**Instructions for the task:**
Scale up the lines from the start of the records through the line containing "Action: 66,406", both ends included, by writing each of them out again (requests too) with every coordinate in the answers multiplied by 2.15 and rounded to a whole number, halves going up. Leave the pictures out of your answer.
--- BEGIN Record excerpts ---
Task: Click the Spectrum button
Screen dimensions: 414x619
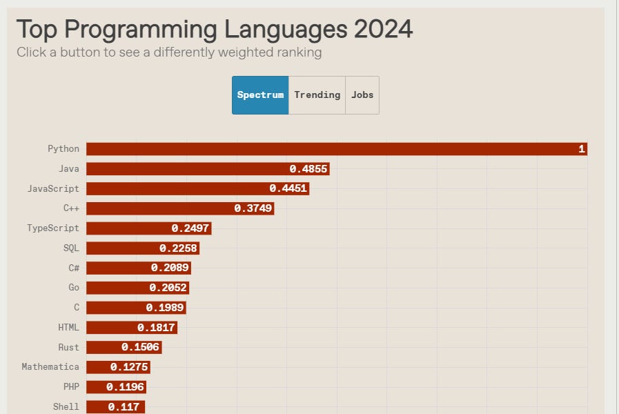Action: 260,95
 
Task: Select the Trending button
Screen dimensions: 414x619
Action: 317,95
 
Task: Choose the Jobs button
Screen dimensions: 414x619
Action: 362,95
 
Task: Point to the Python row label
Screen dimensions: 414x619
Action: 63,149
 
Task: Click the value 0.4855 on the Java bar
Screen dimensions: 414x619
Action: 308,169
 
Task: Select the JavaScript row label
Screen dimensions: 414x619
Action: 53,188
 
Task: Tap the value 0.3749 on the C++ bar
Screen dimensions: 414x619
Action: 253,208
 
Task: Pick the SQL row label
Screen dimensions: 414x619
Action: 71,248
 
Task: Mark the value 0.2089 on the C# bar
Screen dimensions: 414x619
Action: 170,268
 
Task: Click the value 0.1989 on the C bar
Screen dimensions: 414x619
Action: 165,308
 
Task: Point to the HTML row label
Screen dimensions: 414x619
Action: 68,327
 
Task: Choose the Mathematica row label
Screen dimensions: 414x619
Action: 50,367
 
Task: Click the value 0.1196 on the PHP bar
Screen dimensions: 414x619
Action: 125,387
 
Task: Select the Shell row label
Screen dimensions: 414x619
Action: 66,406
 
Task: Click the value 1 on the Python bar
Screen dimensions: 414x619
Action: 582,149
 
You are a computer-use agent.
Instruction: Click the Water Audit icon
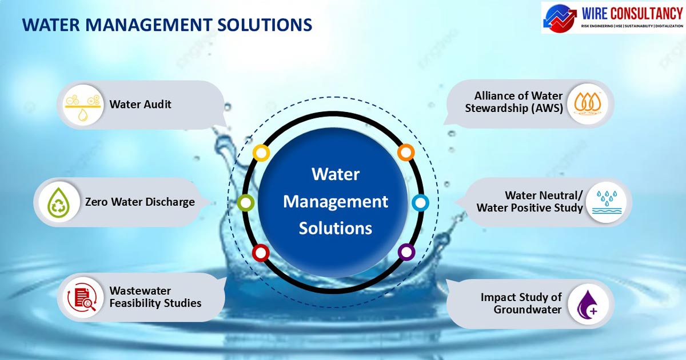83,106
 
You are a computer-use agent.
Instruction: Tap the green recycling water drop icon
59,202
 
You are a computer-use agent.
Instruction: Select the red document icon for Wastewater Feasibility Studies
82,298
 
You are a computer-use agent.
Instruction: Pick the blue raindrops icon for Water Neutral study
607,202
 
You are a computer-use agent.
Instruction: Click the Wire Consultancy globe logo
560,18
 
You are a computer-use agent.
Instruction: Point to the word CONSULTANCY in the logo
646,14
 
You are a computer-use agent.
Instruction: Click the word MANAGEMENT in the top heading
149,25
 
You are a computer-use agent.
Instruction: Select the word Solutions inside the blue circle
336,229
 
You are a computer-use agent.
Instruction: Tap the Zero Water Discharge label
140,202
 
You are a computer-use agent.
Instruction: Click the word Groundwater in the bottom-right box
527,310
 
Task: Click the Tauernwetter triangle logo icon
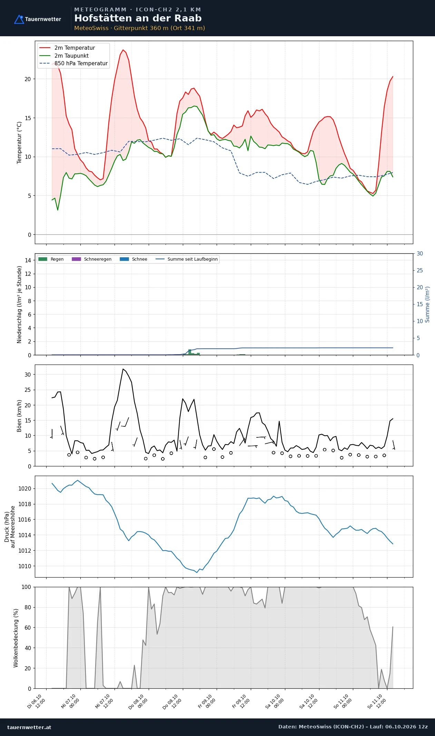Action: click(x=19, y=19)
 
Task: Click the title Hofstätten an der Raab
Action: click(x=138, y=18)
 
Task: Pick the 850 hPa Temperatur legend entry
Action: click(x=73, y=64)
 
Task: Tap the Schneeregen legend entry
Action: click(x=91, y=259)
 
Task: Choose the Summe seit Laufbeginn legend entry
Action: click(x=187, y=259)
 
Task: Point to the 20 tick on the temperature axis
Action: click(x=28, y=79)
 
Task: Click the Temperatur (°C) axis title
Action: click(x=19, y=143)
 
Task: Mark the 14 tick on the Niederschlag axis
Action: click(x=28, y=260)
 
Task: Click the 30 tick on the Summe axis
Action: click(x=420, y=254)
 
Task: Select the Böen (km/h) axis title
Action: click(x=19, y=416)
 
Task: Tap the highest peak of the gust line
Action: click(x=123, y=369)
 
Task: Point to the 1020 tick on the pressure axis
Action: click(x=25, y=488)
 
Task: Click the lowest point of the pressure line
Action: click(x=197, y=572)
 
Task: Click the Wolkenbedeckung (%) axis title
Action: click(x=16, y=638)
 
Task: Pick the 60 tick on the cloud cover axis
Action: click(x=28, y=628)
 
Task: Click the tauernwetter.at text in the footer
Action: click(x=29, y=727)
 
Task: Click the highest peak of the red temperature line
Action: click(x=123, y=50)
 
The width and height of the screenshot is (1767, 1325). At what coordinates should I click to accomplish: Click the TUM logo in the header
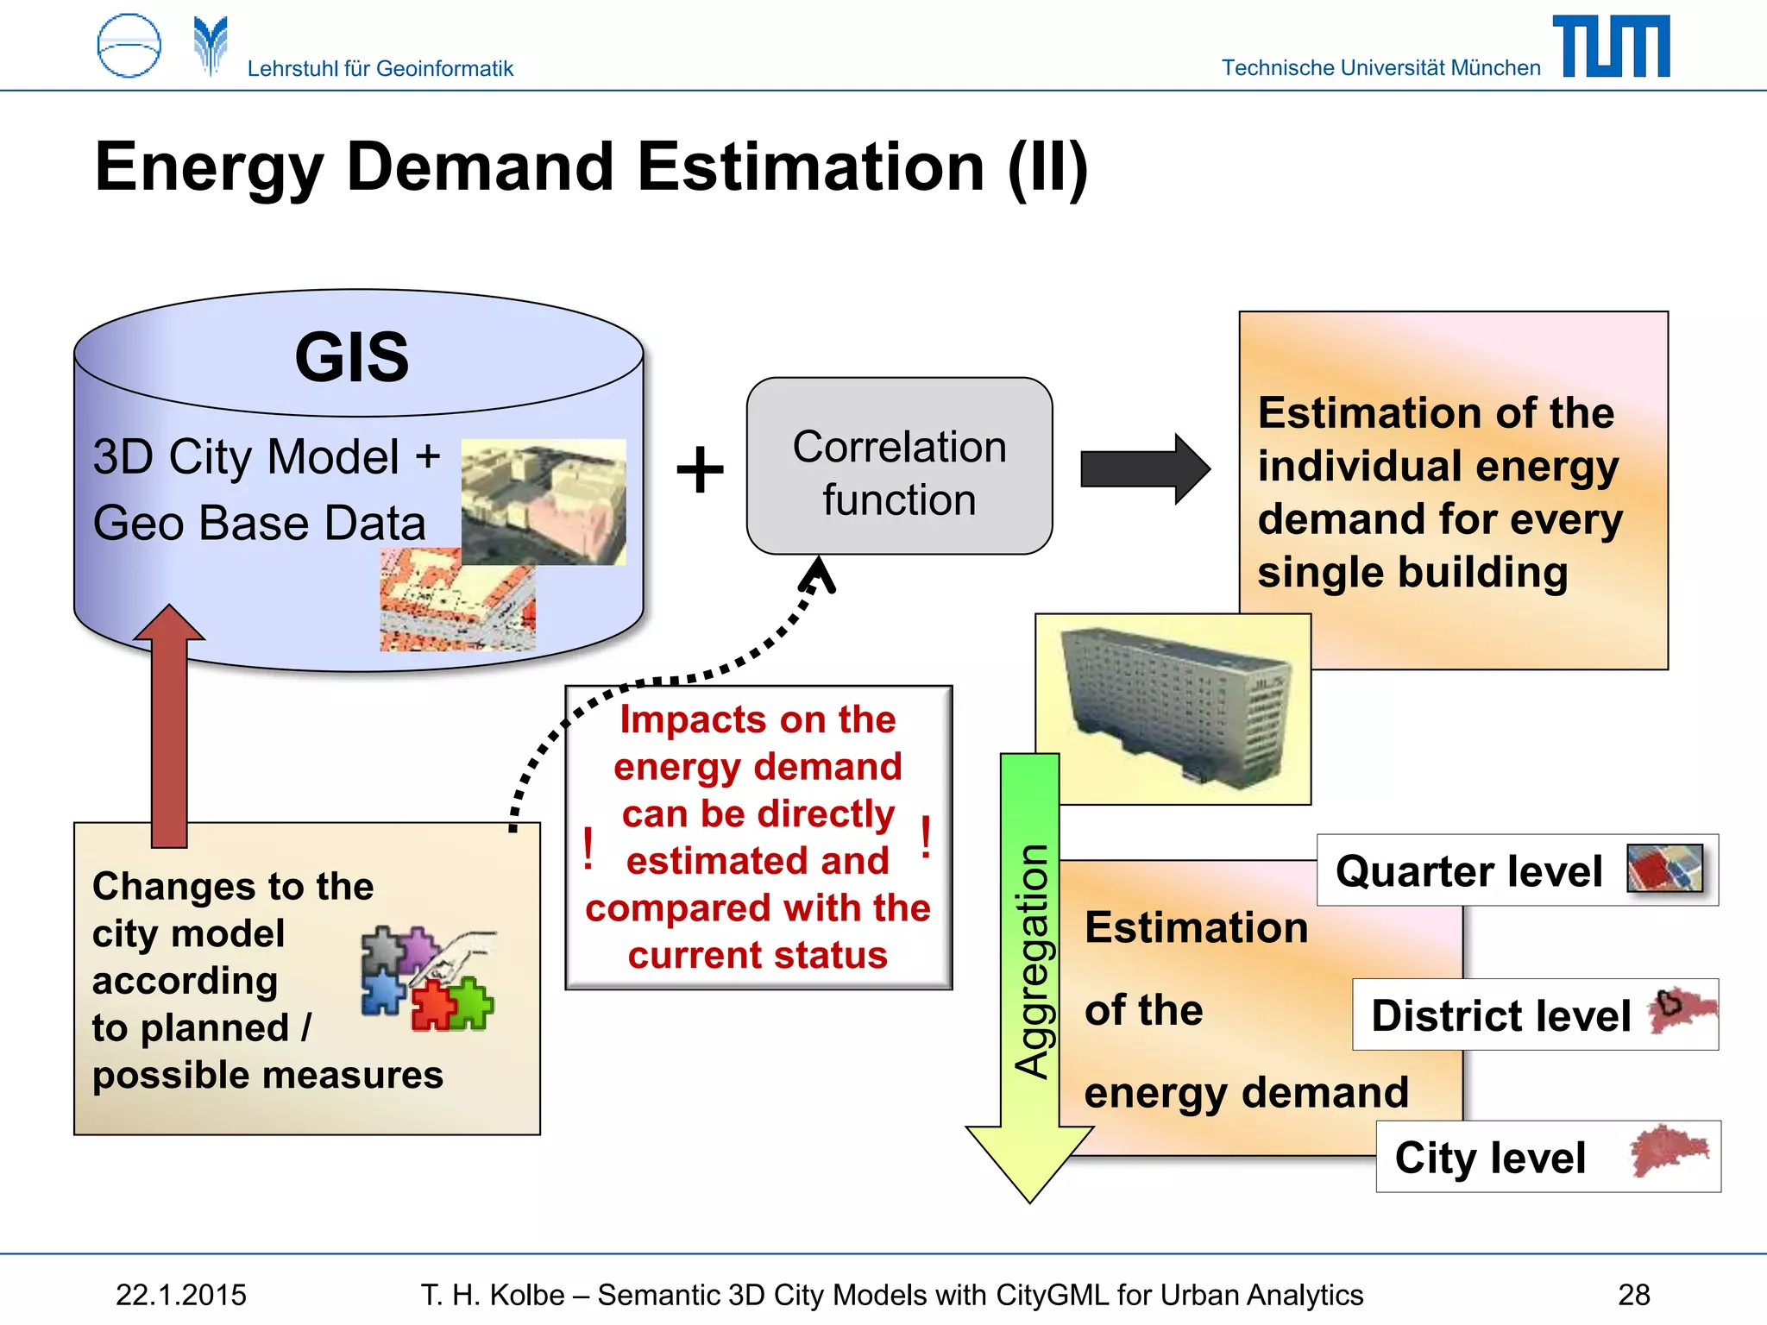click(1611, 47)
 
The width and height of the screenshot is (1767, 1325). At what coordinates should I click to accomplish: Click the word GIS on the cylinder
click(352, 357)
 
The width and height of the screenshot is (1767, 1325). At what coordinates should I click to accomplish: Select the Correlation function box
click(899, 466)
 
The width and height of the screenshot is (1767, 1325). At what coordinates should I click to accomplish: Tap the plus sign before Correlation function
click(700, 470)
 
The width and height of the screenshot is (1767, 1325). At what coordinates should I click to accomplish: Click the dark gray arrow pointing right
click(1144, 469)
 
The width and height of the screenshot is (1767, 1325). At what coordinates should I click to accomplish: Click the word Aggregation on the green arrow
click(1031, 961)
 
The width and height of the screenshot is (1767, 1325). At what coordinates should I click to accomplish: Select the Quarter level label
click(1469, 870)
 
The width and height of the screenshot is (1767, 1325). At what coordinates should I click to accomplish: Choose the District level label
click(1500, 1015)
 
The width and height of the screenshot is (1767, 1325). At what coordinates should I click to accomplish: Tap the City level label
click(1490, 1158)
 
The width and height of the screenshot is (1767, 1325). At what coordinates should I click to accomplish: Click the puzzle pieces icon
click(426, 979)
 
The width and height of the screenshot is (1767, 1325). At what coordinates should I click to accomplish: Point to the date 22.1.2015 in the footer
click(181, 1295)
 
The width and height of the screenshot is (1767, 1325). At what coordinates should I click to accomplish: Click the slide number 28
click(1633, 1295)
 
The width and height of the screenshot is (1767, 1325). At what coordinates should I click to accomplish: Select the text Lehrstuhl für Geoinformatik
click(380, 68)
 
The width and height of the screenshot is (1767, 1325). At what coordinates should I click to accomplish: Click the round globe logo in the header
click(129, 46)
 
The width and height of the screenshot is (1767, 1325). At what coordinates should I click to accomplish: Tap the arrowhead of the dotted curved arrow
click(819, 573)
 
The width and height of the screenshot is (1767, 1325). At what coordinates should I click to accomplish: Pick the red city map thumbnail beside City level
click(1669, 1151)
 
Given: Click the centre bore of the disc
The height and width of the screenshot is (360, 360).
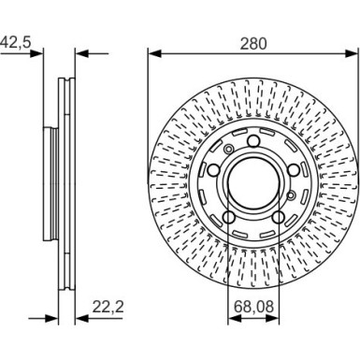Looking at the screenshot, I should pos(253,179).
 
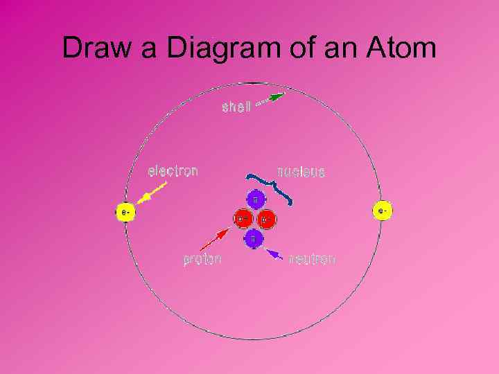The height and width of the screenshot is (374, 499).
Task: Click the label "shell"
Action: [x=236, y=108]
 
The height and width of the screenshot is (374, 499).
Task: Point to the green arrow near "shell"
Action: [x=271, y=99]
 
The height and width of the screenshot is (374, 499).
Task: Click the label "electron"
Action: [x=173, y=170]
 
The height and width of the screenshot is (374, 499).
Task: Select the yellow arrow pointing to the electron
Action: [x=152, y=193]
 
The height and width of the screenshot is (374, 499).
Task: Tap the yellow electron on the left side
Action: [x=124, y=212]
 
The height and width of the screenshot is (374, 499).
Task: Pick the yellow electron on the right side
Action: [x=382, y=209]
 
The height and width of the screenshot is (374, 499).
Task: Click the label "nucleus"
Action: [x=301, y=171]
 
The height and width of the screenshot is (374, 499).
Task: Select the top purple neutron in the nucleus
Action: [x=254, y=199]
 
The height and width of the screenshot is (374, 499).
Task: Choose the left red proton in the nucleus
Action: [x=243, y=219]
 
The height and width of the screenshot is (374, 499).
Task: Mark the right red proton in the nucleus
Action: [x=266, y=219]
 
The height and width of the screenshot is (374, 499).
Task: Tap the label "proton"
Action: [x=202, y=260]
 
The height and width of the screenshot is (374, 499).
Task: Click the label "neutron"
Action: [x=312, y=259]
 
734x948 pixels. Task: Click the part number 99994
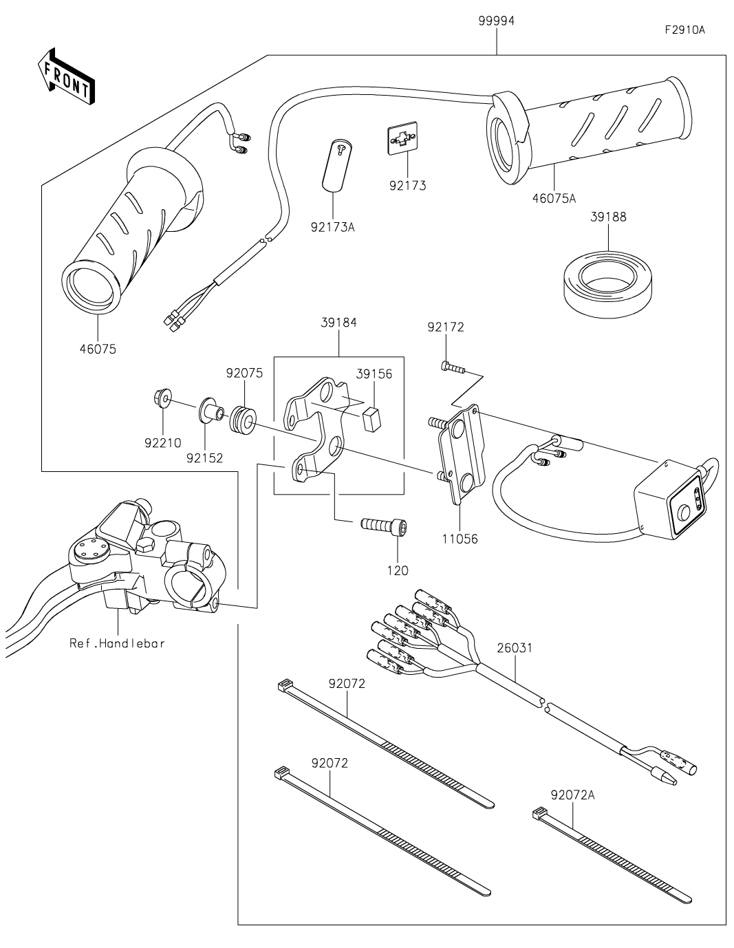(x=496, y=21)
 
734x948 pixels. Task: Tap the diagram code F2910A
(x=684, y=30)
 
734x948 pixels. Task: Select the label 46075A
(x=554, y=199)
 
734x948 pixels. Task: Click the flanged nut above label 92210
(x=162, y=398)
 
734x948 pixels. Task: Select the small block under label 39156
(x=372, y=418)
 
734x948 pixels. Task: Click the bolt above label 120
(x=384, y=524)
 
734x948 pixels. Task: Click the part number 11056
(x=460, y=539)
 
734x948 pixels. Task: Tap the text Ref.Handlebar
(x=118, y=643)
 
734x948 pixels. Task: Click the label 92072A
(x=572, y=795)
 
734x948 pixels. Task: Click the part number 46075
(x=98, y=349)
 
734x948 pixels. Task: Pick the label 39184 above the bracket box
(x=339, y=323)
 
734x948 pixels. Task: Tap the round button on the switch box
(x=683, y=510)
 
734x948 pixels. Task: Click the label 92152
(x=204, y=458)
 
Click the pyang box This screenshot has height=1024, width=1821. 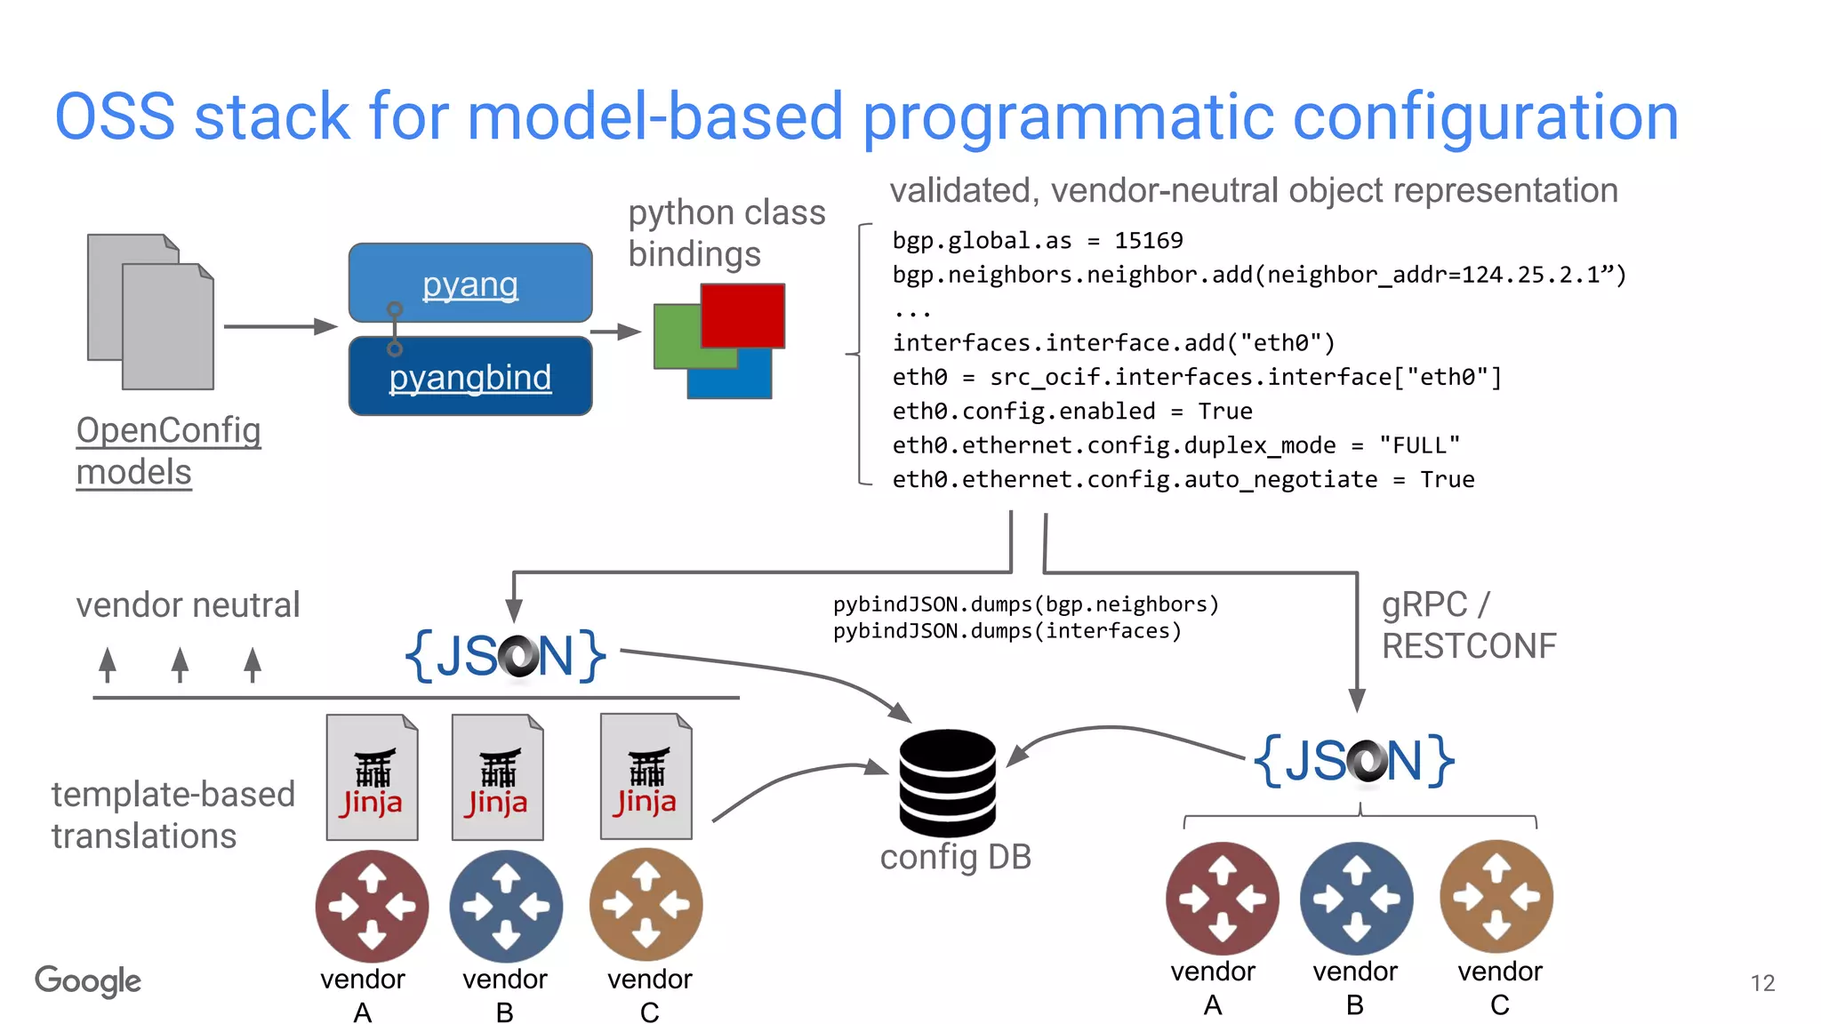tap(470, 283)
--- END Record excerpts ---
**Final result:**
Task: Click the Spectrum button
Screen dimensions: 414x619
Action: 559,204
 
Task: Select the Trending button
Screen dimensions: 414x619
Action: 682,204
 
Task: Choose the Jobs button
Screen dimensions: 414x619
Action: 778,204
 
Task: Point to the Python row label
Screen dimensions: 414x619
Action: 135,320
 
Task: Click the value 0.4855 on the Java bar
Screen dimensions: 414x619
Action: 662,363
 
Task: Select the JavaScript row label
Screen dimensions: 414x619
Action: 114,404
 
Task: Tap the value 0.3749 on the C++ bar
Screen dimensions: 414x619
Action: 544,447
 
Task: Pick the SQL row label
Screen dimensions: 414x619
Action: 153,533
 
Task: Mark the value 0.2089 on the C# bar
Screen dimensions: 414x619
Action: 366,576
 
Task: Click the value 0.1989 on the C bar
Screen dimensions: 414x619
Action: 355,662
 
Task: Point to the HTML row label
Screen dimensions: 414x619
Action: 146,703
 
Task: Choose the Mathematica row label
Screen dimensions: 414x619
Action: 108,789
 
Task: Click the value 0.1196 on the PHP bar
Screen dimensions: 414x619
Action: 269,832
 
Task: Select the Shell row label
Screen dimensions: 414x619
Action: 142,873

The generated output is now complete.